Stored data:
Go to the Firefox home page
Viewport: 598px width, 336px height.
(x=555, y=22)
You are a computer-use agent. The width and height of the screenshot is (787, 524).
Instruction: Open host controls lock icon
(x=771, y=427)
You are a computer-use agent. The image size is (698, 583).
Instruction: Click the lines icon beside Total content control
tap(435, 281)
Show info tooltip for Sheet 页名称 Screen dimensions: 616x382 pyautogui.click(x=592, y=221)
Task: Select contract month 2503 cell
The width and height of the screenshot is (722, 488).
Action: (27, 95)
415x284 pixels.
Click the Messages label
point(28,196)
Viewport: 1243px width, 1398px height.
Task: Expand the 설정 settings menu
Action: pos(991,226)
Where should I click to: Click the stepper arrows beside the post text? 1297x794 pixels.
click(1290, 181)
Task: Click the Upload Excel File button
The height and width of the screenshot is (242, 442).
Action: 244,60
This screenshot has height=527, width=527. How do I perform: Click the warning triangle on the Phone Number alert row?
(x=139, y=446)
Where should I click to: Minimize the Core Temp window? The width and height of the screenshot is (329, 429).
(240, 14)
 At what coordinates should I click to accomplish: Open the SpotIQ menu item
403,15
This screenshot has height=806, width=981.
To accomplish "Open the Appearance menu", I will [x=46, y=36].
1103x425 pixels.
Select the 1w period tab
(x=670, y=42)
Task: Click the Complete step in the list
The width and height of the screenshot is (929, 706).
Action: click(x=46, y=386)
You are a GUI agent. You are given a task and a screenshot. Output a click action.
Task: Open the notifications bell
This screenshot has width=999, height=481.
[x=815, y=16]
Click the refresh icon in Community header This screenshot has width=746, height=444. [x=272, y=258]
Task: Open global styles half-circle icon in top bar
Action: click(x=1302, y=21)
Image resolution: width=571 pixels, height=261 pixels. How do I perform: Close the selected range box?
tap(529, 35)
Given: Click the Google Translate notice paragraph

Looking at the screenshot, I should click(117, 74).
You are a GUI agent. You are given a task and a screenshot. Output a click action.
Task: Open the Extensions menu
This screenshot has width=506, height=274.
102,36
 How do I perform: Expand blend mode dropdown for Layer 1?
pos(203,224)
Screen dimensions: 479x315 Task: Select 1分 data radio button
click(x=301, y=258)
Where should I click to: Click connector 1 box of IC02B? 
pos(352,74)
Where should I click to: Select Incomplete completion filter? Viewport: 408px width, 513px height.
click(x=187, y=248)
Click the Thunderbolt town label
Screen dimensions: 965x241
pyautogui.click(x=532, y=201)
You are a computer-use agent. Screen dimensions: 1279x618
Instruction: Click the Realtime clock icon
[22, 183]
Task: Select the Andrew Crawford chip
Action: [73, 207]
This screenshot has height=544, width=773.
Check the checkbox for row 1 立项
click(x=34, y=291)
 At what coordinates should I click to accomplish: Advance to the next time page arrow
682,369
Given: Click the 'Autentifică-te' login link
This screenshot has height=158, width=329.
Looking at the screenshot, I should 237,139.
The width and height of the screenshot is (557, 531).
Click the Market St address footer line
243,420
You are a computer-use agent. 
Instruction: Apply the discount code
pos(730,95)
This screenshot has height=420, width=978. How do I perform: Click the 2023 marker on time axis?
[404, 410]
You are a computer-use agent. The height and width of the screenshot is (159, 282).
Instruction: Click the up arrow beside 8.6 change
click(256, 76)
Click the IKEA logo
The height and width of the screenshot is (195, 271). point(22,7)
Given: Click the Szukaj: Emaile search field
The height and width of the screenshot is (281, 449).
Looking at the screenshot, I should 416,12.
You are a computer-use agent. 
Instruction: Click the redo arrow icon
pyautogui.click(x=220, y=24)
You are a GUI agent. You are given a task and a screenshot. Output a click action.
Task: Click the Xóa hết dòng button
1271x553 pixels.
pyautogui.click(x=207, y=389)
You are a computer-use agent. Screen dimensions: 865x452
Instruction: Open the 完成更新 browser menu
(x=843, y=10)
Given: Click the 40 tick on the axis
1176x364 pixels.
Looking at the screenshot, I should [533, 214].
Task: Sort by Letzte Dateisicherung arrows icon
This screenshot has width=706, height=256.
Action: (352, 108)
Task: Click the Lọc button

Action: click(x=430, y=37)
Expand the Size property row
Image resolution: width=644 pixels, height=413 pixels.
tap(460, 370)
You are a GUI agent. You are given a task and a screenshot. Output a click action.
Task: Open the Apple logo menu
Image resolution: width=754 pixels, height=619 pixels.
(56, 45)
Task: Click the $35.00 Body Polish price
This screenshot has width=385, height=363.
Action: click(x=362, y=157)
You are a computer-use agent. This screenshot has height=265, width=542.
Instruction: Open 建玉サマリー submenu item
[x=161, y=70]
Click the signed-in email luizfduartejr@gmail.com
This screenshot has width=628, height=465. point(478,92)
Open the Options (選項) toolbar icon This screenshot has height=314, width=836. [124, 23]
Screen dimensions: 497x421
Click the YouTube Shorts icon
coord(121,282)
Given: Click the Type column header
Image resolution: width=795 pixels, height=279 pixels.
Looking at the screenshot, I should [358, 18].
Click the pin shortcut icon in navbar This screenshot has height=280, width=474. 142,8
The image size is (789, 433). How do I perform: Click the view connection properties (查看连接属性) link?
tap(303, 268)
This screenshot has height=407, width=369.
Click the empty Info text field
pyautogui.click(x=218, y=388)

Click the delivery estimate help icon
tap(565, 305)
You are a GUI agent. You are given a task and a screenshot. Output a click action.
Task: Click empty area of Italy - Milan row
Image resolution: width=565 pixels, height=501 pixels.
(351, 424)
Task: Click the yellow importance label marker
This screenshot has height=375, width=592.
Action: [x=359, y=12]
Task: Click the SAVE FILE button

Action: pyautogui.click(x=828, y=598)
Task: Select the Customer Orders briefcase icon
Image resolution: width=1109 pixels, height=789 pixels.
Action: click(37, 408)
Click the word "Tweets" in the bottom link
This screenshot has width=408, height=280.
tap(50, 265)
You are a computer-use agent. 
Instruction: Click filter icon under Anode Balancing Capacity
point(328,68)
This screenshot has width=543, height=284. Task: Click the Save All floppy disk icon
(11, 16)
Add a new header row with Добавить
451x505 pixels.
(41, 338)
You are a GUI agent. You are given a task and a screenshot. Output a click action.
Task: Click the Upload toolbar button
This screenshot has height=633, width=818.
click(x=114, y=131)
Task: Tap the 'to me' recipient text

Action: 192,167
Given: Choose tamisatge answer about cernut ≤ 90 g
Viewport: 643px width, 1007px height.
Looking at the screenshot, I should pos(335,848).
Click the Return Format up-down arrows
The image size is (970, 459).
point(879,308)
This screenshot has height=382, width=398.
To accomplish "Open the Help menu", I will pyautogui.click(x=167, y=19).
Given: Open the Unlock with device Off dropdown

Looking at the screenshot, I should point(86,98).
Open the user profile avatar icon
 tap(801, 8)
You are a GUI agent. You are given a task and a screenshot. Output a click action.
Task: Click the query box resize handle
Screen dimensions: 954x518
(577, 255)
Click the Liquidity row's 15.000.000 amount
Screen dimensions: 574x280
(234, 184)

**Task to complete:**
Recopy the records without any alteration.

**Result:**
Go to the Firefox home page
Viewport: 598px width, 336px height.
(x=555, y=22)
You are a computer-use agent. The width and height of the screenshot is (787, 524).
Instruction: Open host controls lock icon
(x=771, y=427)
You are a computer-use agent. The image size is (698, 583).
Instruction: Click the lines icon beside Total content control
tap(435, 281)
Show info tooltip for Sheet 页名称 Screen dimensions: 616x382 pyautogui.click(x=592, y=221)
Task: Select contract month 2503 cell
The width and height of the screenshot is (722, 488).
Action: (27, 95)
415x284 pixels.
Click the Messages label
point(28,196)
Viewport: 1243px width, 1398px height.
Task: Expand the 설정 settings menu
Action: pos(991,226)
Where should I click to: Click the stepper arrows beside the post text? 1297x794 pixels.
click(1290, 181)
Task: Click the Upload Excel File button
The height and width of the screenshot is (242, 442).
Action: 244,60
This screenshot has height=527, width=527. How do I perform: Click the warning triangle on the Phone Number alert row?
(x=139, y=446)
Where should I click to: Minimize the Core Temp window? The width and height of the screenshot is (329, 429).
(240, 14)
 At what coordinates should I click to accomplish: Open the SpotIQ menu item
403,15
This screenshot has height=806, width=981.
To accomplish "Open the Appearance menu", I will [x=46, y=36].
1103x425 pixels.
Select the 1w period tab
(x=670, y=42)
Task: Click the Complete step in the list
The width and height of the screenshot is (929, 706).
Action: click(x=46, y=386)
You are a GUI agent. You are given a task and a screenshot. Output a click action.
Task: Open the notifications bell
This screenshot has width=999, height=481.
[x=815, y=16]
Click the refresh icon in Community header This screenshot has width=746, height=444. [x=272, y=258]
Task: Open global styles half-circle icon in top bar
Action: click(x=1302, y=21)
Image resolution: width=571 pixels, height=261 pixels. How do I perform: Close the selected range box?
tap(529, 35)
Given: Click the Google Translate notice paragraph

Looking at the screenshot, I should click(117, 74).
You are a GUI agent. You are given a task and a screenshot. Output a click action.
Task: Open the Extensions menu
This screenshot has width=506, height=274.
102,36
 How do I perform: Expand blend mode dropdown for Layer 1?
pos(203,224)
Screen dimensions: 479x315 Task: Select 1分 data radio button
click(x=301, y=258)
Where should I click to: Click connector 1 box of IC02B? 
pos(352,74)
Where should I click to: Select Incomplete completion filter? Viewport: 408px width, 513px height.
click(x=187, y=248)
Click the Thunderbolt town label
Screen dimensions: 965x241
pyautogui.click(x=532, y=201)
You are a computer-use agent. Screen dimensions: 1279x618
Instruction: Click the Realtime clock icon
[22, 183]
Task: Select the Andrew Crawford chip
Action: [73, 207]
This screenshot has height=544, width=773.
Check the checkbox for row 1 立项
click(x=34, y=291)
 At what coordinates should I click to accomplish: Advance to the next time page arrow
682,369
Given: Click the 'Autentifică-te' login link
This screenshot has height=158, width=329.
Looking at the screenshot, I should 237,139.
The width and height of the screenshot is (557, 531).
Click the Market St address footer line
243,420
You are a computer-use agent. 
Instruction: Apply the discount code
pos(730,95)
This screenshot has height=420, width=978. How do I perform: Click the 2023 marker on time axis?
[404, 410]
You are a computer-use agent. The height and width of the screenshot is (159, 282).
Instruction: Click the up arrow beside 8.6 change
click(256, 76)
Click the IKEA logo
The height and width of the screenshot is (195, 271). point(22,7)
Given: Click the Szukaj: Emaile search field
The height and width of the screenshot is (281, 449).
Looking at the screenshot, I should 416,12.
You are a computer-use agent. 
Instruction: Click the redo arrow icon
pyautogui.click(x=220, y=24)
You are a GUI agent. You are given a task and a screenshot. Output a click action.
Task: Click the Xóa hết dòng button
1271x553 pixels.
pyautogui.click(x=207, y=389)
You are a computer-use agent. Screen dimensions: 865x452
Instruction: Open the 完成更新 browser menu
(x=843, y=10)
Given: Click the 40 tick on the axis
1176x364 pixels.
Looking at the screenshot, I should [533, 214].
Task: Sort by Letzte Dateisicherung arrows icon
This screenshot has width=706, height=256.
Action: (352, 108)
Task: Click the Lọc button

Action: click(x=430, y=37)
Expand the Size property row
Image resolution: width=644 pixels, height=413 pixels.
tap(460, 370)
You are a GUI agent. You are given a task and a screenshot. Output a click action.
Task: Open the Apple logo menu
Image resolution: width=754 pixels, height=619 pixels.
(56, 45)
Task: Click the $35.00 Body Polish price
This screenshot has width=385, height=363.
Action: click(x=362, y=157)
You are a computer-use agent. This screenshot has height=265, width=542.
Instruction: Open 建玉サマリー submenu item
[x=161, y=70]
Click the signed-in email luizfduartejr@gmail.com
This screenshot has width=628, height=465. point(478,92)
Open the Options (選項) toolbar icon This screenshot has height=314, width=836. [124, 23]
Screen dimensions: 497x421
Click the YouTube Shorts icon
coord(121,282)
Given: Click the Type column header
Image resolution: width=795 pixels, height=279 pixels.
Looking at the screenshot, I should [358, 18].
Click the pin shortcut icon in navbar This screenshot has height=280, width=474. 142,8
The image size is (789, 433). How do I perform: Click the view connection properties (查看连接属性) link?
tap(303, 268)
This screenshot has height=407, width=369.
Click the empty Info text field
pyautogui.click(x=218, y=388)

Click the delivery estimate help icon
tap(565, 305)
You are a GUI agent. You are given a task and a screenshot. Output a click action.
Task: Click empty area of Italy - Milan row
Image resolution: width=565 pixels, height=501 pixels.
(351, 424)
Task: Click the yellow importance label marker
This screenshot has height=375, width=592.
Action: [x=359, y=12]
Task: Click the SAVE FILE button

Action: pyautogui.click(x=828, y=598)
Task: Select the Customer Orders briefcase icon
Image resolution: width=1109 pixels, height=789 pixels.
Action: click(37, 408)
Click the word "Tweets" in the bottom link
This screenshot has width=408, height=280.
tap(50, 265)
You are a computer-use agent. 
Instruction: Click filter icon under Anode Balancing Capacity
point(328,68)
This screenshot has width=543, height=284. Task: Click the Save All floppy disk icon
(11, 16)
Add a new header row with Добавить
451x505 pixels.
(41, 338)
You are a GUI agent. You are given a task and a screenshot. Output a click action.
Task: Click the Upload toolbar button
This screenshot has height=633, width=818.
click(x=114, y=131)
Task: Tap the 'to me' recipient text

Action: 192,167
Given: Choose tamisatge answer about cernut ≤ 90 g
Viewport: 643px width, 1007px height.
Looking at the screenshot, I should pos(335,848).
Click the Return Format up-down arrows
The image size is (970, 459).
point(879,308)
This screenshot has height=382, width=398.
To accomplish "Open the Help menu", I will pyautogui.click(x=167, y=19).
Given: Open the Unlock with device Off dropdown

Looking at the screenshot, I should point(86,98).
Open the user profile avatar icon
 tap(801, 8)
You are a GUI agent. You are given a task and a screenshot. Output a click action.
Task: Click the query box resize handle
Screen dimensions: 954x518
(577, 255)
Click the Liquidity row's 15.000.000 amount
Screen dimensions: 574x280
(234, 184)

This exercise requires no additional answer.